The washing machine that is in my complex, a group of four houses who share some amenities, is, as most are today, a thing of beauty. It was hand-made and while it cleans as well as mass-produced items of a few decades ago, but was made slowly, and made to last. It is designed to use saponifiers from the wattle trees that grow in the nearby forest, but I notice we’re running low on supplies so will make a point of gathering some more tomorrow. There is no unemployment, because instead of producing goods quickly and with fossil fuels, we produce goods more slowly. It takes more time, more work from people, but the idea driving society is that it serves life, rather than life serving an absurd abstract ‘economy’. It is just one example of how technology has changed. Many of our systems are automated, but they are designed to take away from the repetitive, de-humanising tasks that nobody wants to do (like hand-washing clothes!), and allow people more time, and resources, to engage in creative, meaningful work, like building a washing-machine.

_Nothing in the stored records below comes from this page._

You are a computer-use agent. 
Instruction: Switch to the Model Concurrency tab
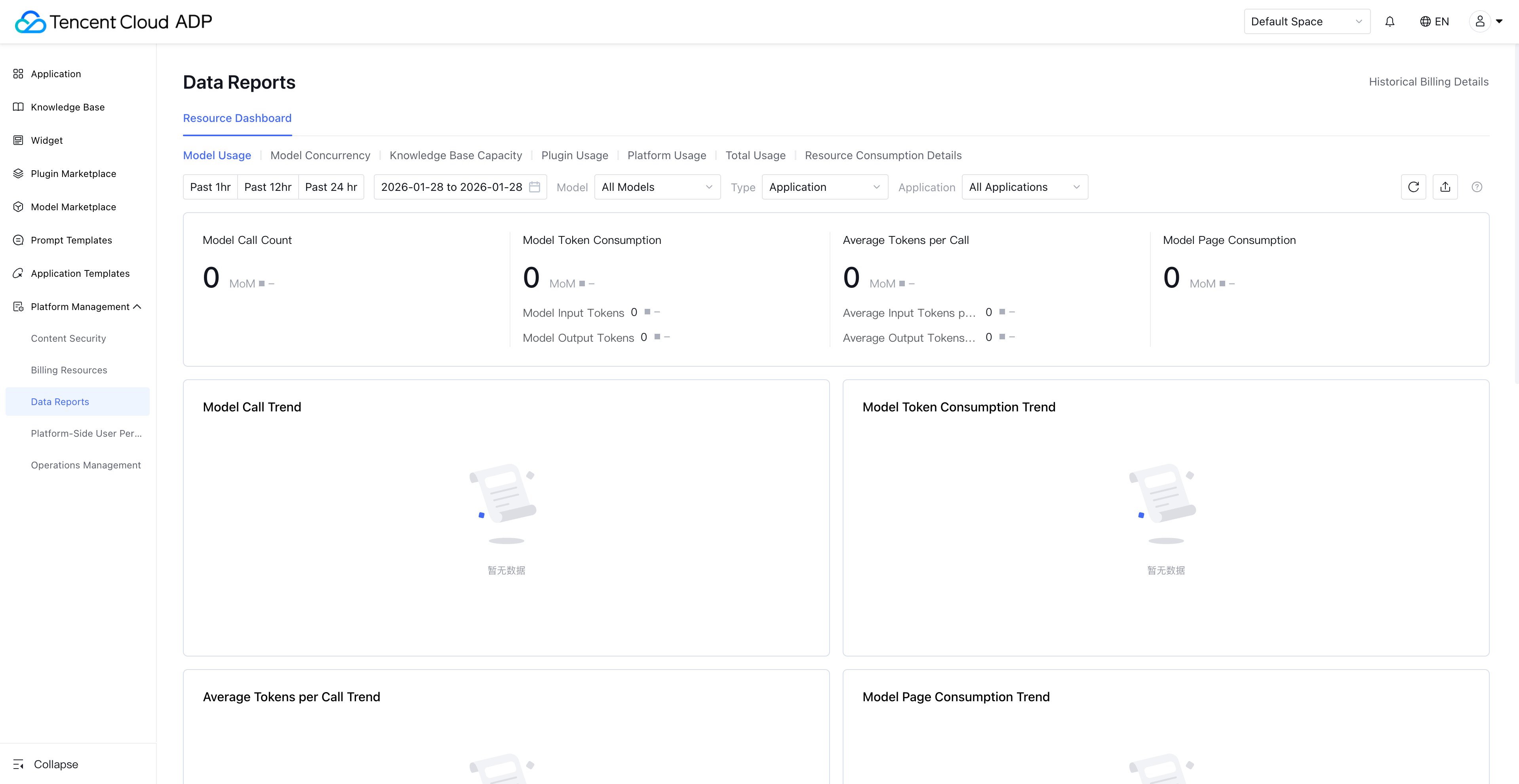(320, 155)
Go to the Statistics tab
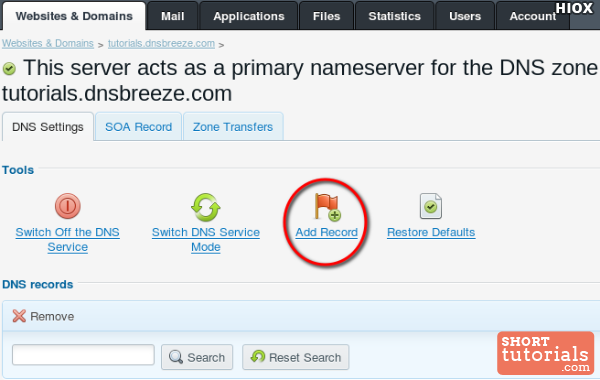Image resolution: width=600 pixels, height=380 pixels. point(395,16)
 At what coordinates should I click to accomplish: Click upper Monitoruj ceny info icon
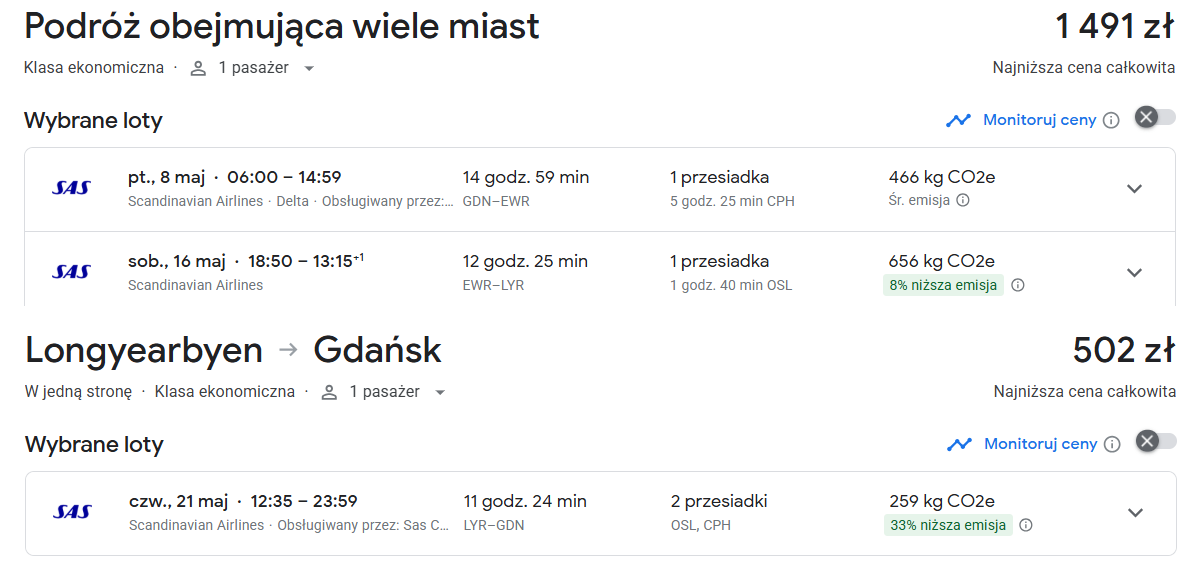pyautogui.click(x=1111, y=121)
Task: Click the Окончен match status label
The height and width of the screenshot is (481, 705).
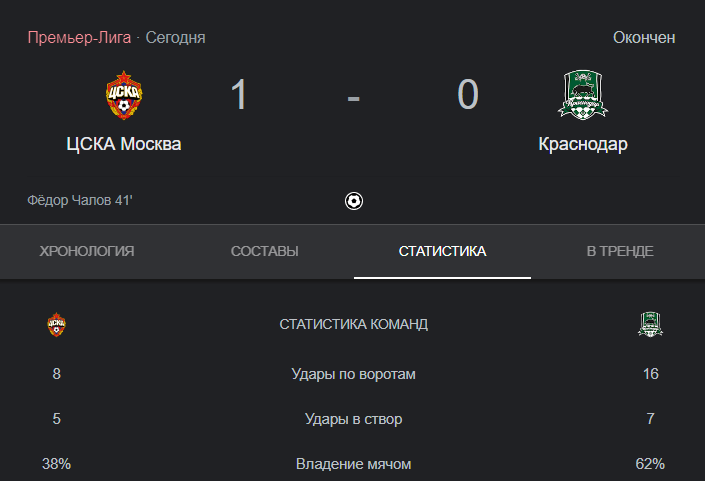Action: [x=644, y=37]
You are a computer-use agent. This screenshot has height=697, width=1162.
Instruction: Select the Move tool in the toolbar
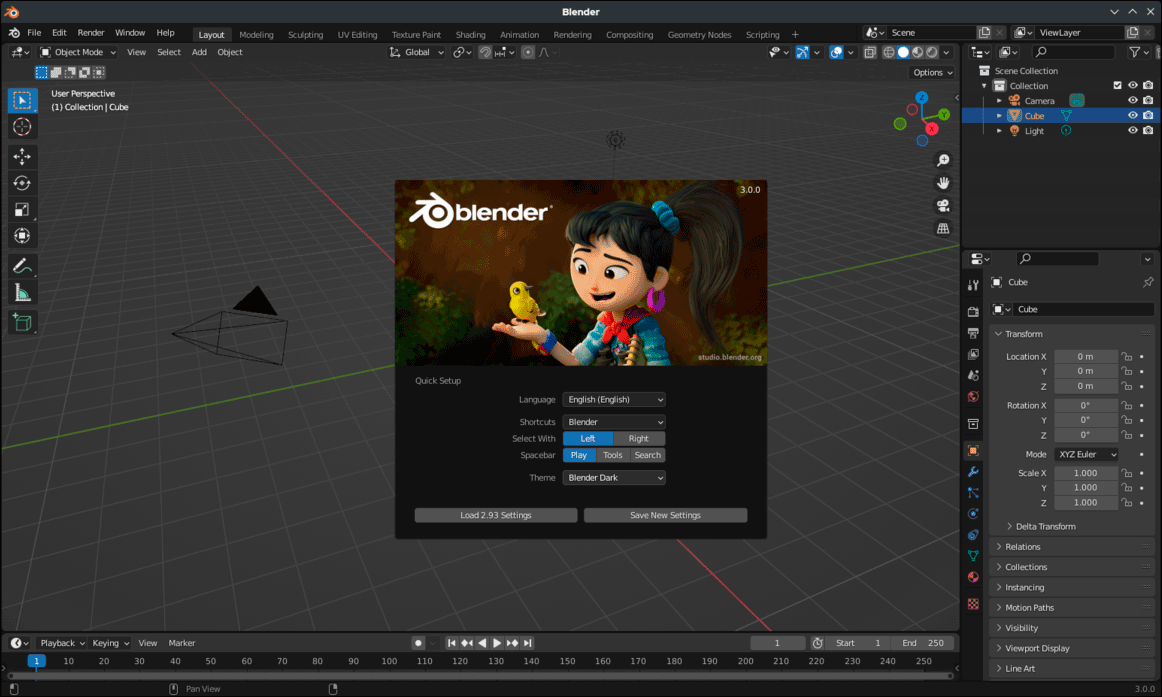22,156
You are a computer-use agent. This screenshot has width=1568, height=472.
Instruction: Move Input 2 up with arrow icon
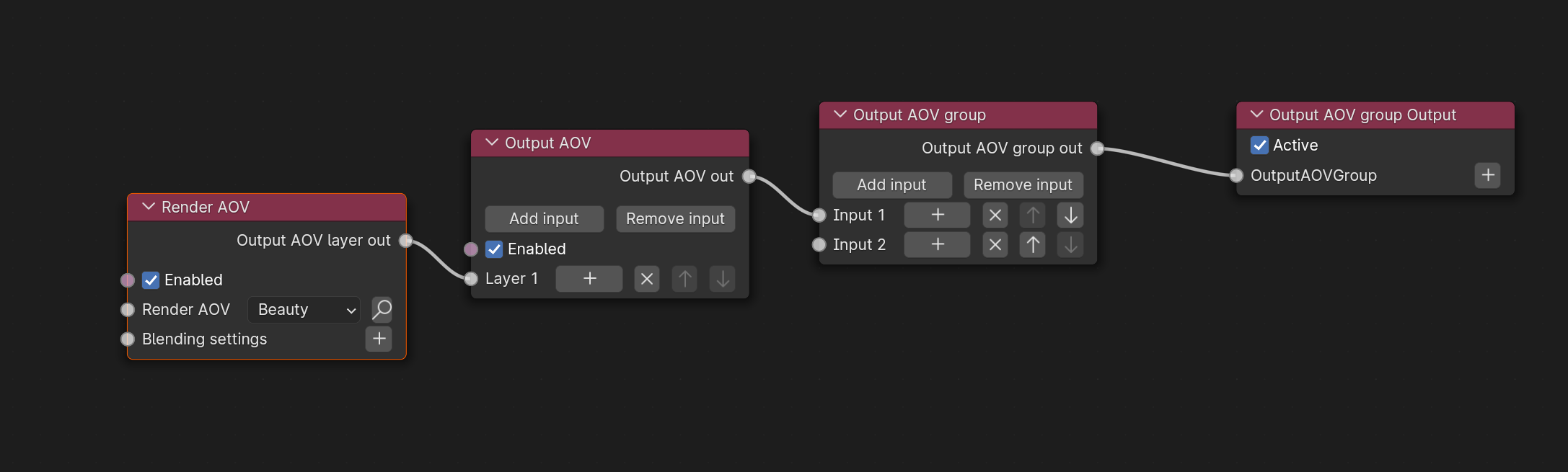tap(1033, 245)
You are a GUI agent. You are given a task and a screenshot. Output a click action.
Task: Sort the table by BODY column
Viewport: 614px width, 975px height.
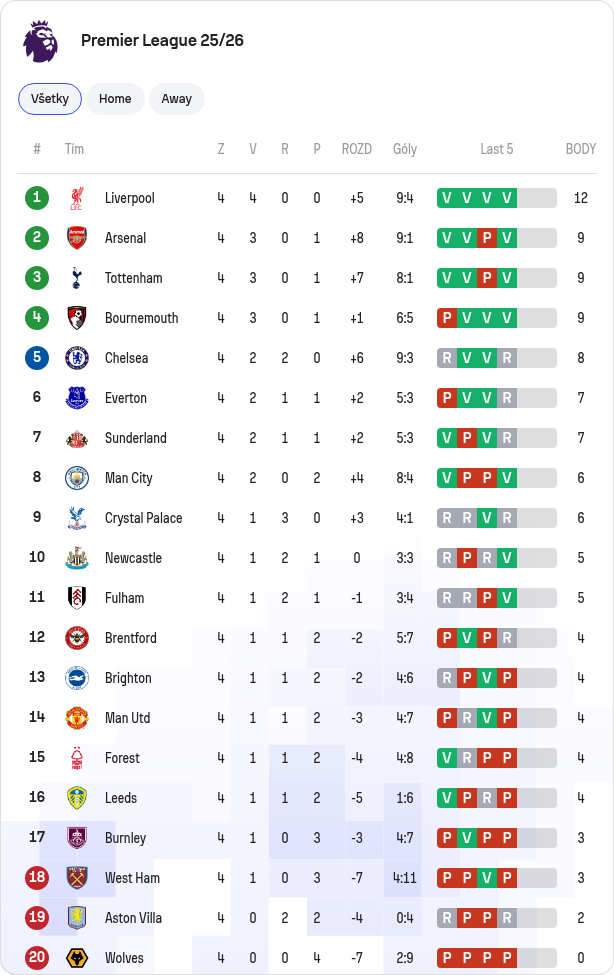(580, 149)
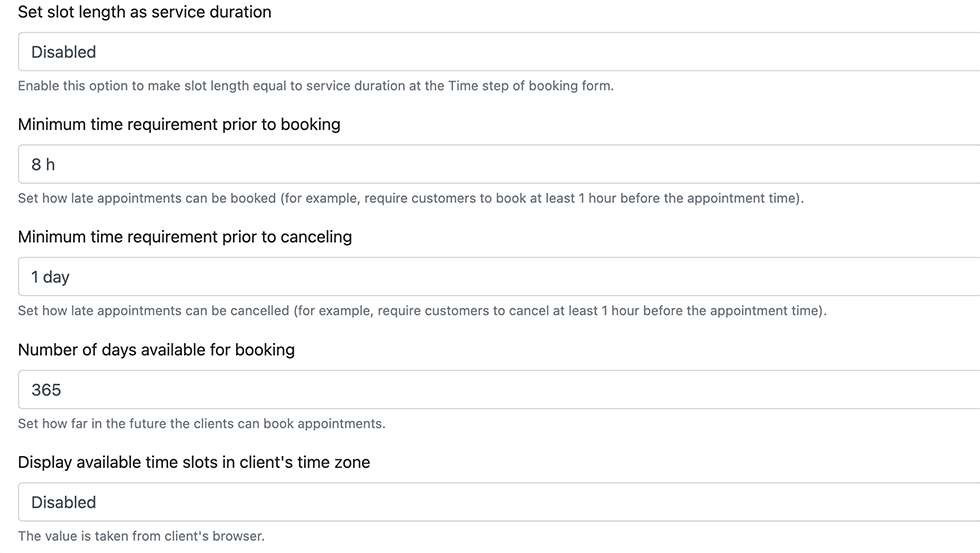Click the '365' number value

(x=46, y=390)
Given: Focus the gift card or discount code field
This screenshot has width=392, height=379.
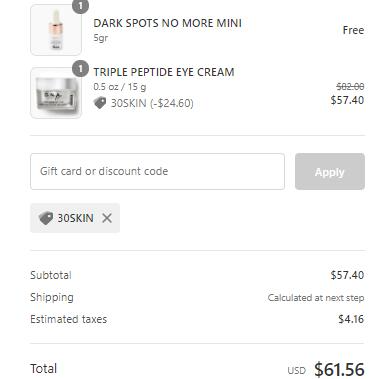Looking at the screenshot, I should (157, 172).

It’s a full day for me, my usual days are more solitary. Normally, I enjoy the evening gatherings of dance, discussion, music or theatre. Tonight there will be poetry reading by some of the teenagers, followed by some music, but instead I retire home to enjoy some peace, the sounds of the music flowing past as I sit outside, reading and thinking.
There is a lot more diversity in life today. We celebrate difference by living it – diversity not just of religion and colour, but diversities of ways of finding meaning in life, diversities in the rhythms of life. As an older woman, almost in my 70s (!), I find that I go to bed earlier, I need more time to myself. But I do that as part of the community, part of a whole. My children and grandchildren are on hand, and I feel useful, beautiful, and that I am slowly moving towards wisdom. My stories of the old days are listened to by the youngest as though they are scary fairy-tales of how close we came to disaster. We’re still healing, we’re still engaging in monthly cycles of repairing the damage done, but the future today is hopeful, and the present is healing. I’m looking forward to aging here, in this world we have created, and one day returning to being part of the earth from which I came, knowing that my grandchildren, my great-grandchildren will have lives full of wonder and beauty that I am only beginning to understand.